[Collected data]
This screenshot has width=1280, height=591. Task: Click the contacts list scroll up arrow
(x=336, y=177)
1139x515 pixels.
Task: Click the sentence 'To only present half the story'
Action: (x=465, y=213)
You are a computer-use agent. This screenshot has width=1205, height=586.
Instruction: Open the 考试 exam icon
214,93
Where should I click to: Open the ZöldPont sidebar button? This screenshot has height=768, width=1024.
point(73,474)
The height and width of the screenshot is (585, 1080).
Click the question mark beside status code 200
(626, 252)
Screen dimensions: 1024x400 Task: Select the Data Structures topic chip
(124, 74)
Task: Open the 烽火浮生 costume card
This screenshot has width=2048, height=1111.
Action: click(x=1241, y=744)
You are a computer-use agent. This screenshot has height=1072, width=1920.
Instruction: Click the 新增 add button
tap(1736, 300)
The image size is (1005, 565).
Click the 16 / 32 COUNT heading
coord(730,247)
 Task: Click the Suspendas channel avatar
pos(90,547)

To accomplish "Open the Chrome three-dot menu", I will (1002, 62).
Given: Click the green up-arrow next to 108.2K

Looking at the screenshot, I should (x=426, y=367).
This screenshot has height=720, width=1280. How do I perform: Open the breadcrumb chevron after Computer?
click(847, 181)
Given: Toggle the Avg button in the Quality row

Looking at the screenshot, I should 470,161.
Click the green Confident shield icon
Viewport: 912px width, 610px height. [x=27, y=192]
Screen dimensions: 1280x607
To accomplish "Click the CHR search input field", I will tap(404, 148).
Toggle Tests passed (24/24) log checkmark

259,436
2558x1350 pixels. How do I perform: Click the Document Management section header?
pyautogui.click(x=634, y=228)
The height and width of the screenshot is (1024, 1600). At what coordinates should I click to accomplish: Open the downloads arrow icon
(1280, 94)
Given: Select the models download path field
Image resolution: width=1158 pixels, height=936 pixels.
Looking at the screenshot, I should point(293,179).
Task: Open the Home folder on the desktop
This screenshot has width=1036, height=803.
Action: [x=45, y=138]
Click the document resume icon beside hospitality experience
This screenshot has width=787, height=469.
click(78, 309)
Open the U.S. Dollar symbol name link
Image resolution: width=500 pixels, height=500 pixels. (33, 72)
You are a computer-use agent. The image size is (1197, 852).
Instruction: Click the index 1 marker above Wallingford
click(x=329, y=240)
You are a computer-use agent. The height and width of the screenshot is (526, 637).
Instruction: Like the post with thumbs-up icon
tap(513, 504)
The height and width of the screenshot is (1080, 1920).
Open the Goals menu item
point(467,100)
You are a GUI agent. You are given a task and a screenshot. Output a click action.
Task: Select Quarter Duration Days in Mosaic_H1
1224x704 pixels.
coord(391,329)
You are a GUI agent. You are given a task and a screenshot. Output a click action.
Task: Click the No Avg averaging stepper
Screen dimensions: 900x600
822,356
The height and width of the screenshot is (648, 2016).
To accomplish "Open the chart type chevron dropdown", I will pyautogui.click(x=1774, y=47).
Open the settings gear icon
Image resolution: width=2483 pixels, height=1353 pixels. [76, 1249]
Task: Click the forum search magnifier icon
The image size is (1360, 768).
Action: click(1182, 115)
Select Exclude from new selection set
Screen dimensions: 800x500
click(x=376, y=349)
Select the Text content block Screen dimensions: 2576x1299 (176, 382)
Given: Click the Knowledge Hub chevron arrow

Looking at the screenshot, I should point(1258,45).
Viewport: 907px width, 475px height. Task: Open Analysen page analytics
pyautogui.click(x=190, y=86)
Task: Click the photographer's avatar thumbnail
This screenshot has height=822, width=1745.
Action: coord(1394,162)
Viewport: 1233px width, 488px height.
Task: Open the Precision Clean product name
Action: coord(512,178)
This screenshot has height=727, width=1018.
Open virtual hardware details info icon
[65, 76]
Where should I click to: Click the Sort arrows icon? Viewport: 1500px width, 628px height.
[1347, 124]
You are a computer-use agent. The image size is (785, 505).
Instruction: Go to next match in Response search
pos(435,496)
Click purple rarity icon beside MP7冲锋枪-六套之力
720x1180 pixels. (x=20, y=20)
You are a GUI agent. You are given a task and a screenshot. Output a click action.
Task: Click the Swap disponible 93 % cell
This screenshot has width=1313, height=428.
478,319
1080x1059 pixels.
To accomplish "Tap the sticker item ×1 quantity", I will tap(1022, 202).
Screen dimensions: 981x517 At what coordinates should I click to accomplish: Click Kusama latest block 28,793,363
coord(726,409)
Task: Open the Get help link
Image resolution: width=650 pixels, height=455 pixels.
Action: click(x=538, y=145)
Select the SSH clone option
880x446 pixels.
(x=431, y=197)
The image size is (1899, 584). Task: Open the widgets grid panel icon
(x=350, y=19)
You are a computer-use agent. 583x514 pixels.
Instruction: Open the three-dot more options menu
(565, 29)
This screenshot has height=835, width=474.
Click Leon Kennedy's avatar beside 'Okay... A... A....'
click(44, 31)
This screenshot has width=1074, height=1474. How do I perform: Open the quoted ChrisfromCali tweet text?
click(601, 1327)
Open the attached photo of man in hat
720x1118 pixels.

Problem:
Could you reproduce every entry above exactly as written?

Solved problem:
This screenshot has width=1280, height=591. Task: Click the contacts list scroll up arrow
(x=336, y=177)
1139x515 pixels.
Task: Click the sentence 'To only present half the story'
Action: (x=465, y=213)
You are a computer-use agent. This screenshot has width=1205, height=586.
Instruction: Open the 考试 exam icon
214,93
Where should I click to: Open the ZöldPont sidebar button? This screenshot has height=768, width=1024.
point(73,474)
The height and width of the screenshot is (585, 1080).
Click the question mark beside status code 200
(626, 252)
Screen dimensions: 1024x400 Task: Select the Data Structures topic chip
(124, 74)
Task: Open the 烽火浮生 costume card
This screenshot has width=2048, height=1111.
Action: click(x=1241, y=744)
You are a computer-use agent. This screenshot has height=1072, width=1920.
Instruction: Click the 新增 add button
tap(1736, 300)
The image size is (1005, 565).
Click the 16 / 32 COUNT heading
coord(730,247)
 Task: Click the Suspendas channel avatar
pos(90,547)

To accomplish "Open the Chrome three-dot menu", I will (1002, 62).
Given: Click the green up-arrow next to 108.2K

Looking at the screenshot, I should (x=426, y=367).
This screenshot has height=720, width=1280. How do I perform: Open the breadcrumb chevron after Computer?
click(847, 181)
Given: Toggle the Avg button in the Quality row

Looking at the screenshot, I should 470,161.
Click the green Confident shield icon
Viewport: 912px width, 610px height. [x=27, y=192]
Screen dimensions: 1280x607
To accomplish "Click the CHR search input field", I will tap(404, 148).
Toggle Tests passed (24/24) log checkmark

259,436
2558x1350 pixels. How do I perform: Click the Document Management section header?
pyautogui.click(x=634, y=228)
The height and width of the screenshot is (1024, 1600). At what coordinates should I click to accomplish: Open the downloads arrow icon
(1280, 94)
Given: Select the models download path field
Image resolution: width=1158 pixels, height=936 pixels.
Looking at the screenshot, I should point(293,179).
Task: Open the Home folder on the desktop
This screenshot has width=1036, height=803.
Action: [x=45, y=138]
Click the document resume icon beside hospitality experience
This screenshot has width=787, height=469.
click(78, 309)
Open the U.S. Dollar symbol name link
Image resolution: width=500 pixels, height=500 pixels. (33, 72)
You are a computer-use agent. The image size is (1197, 852).
Instruction: Click the index 1 marker above Wallingford
click(x=329, y=240)
You are a computer-use agent. The height and width of the screenshot is (526, 637).
Instruction: Like the post with thumbs-up icon
tap(513, 504)
The height and width of the screenshot is (1080, 1920).
Open the Goals menu item
point(467,100)
You are a GUI agent. You are given a task and a screenshot. Output a click action.
Task: Select Quarter Duration Days in Mosaic_H1
1224x704 pixels.
coord(391,329)
You are a GUI agent. You are given a task and a screenshot. Output a click action.
Task: Click the No Avg averaging stepper
Screen dimensions: 900x600
822,356
The height and width of the screenshot is (648, 2016).
To accomplish "Open the chart type chevron dropdown", I will pyautogui.click(x=1774, y=47).
Open the settings gear icon
Image resolution: width=2483 pixels, height=1353 pixels. [76, 1249]
Task: Click the forum search magnifier icon
The image size is (1360, 768).
Action: click(1182, 115)
Select Exclude from new selection set
Screen dimensions: 800x500
click(x=376, y=349)
Select the Text content block Screen dimensions: 2576x1299 (176, 382)
Given: Click the Knowledge Hub chevron arrow

Looking at the screenshot, I should point(1258,45).
Viewport: 907px width, 475px height. Task: Open Analysen page analytics
pyautogui.click(x=190, y=86)
Task: Click the photographer's avatar thumbnail
This screenshot has height=822, width=1745.
Action: coord(1394,162)
Viewport: 1233px width, 488px height.
Task: Open the Precision Clean product name
Action: coord(512,178)
This screenshot has height=727, width=1018.
Open virtual hardware details info icon
[65, 76]
Where should I click to: Click the Sort arrows icon? Viewport: 1500px width, 628px height.
[1347, 124]
You are a computer-use agent. The image size is (785, 505).
Instruction: Go to next match in Response search
pos(435,496)
Click purple rarity icon beside MP7冲锋枪-六套之力
720x1180 pixels. (x=20, y=20)
You are a GUI agent. You are given a task and a screenshot. Output a click action.
Task: Click the Swap disponible 93 % cell
This screenshot has width=1313, height=428.
478,319
1080x1059 pixels.
To accomplish "Tap the sticker item ×1 quantity", I will tap(1022, 202).
Screen dimensions: 981x517 At what coordinates should I click to accomplish: Click Kusama latest block 28,793,363
coord(726,409)
Task: Open the Get help link
Image resolution: width=650 pixels, height=455 pixels.
Action: click(x=538, y=145)
Select the SSH clone option
880x446 pixels.
(x=431, y=197)
The image size is (1899, 584). Task: Open the widgets grid panel icon
(x=350, y=19)
You are a computer-use agent. 583x514 pixels.
Instruction: Open the three-dot more options menu
(565, 29)
This screenshot has height=835, width=474.
Click Leon Kennedy's avatar beside 'Okay... A... A....'
click(44, 31)
This screenshot has width=1074, height=1474. How do I perform: Open the quoted ChrisfromCali tweet text?
click(601, 1327)
Open the attached photo of man in hat
720x1118 pixels.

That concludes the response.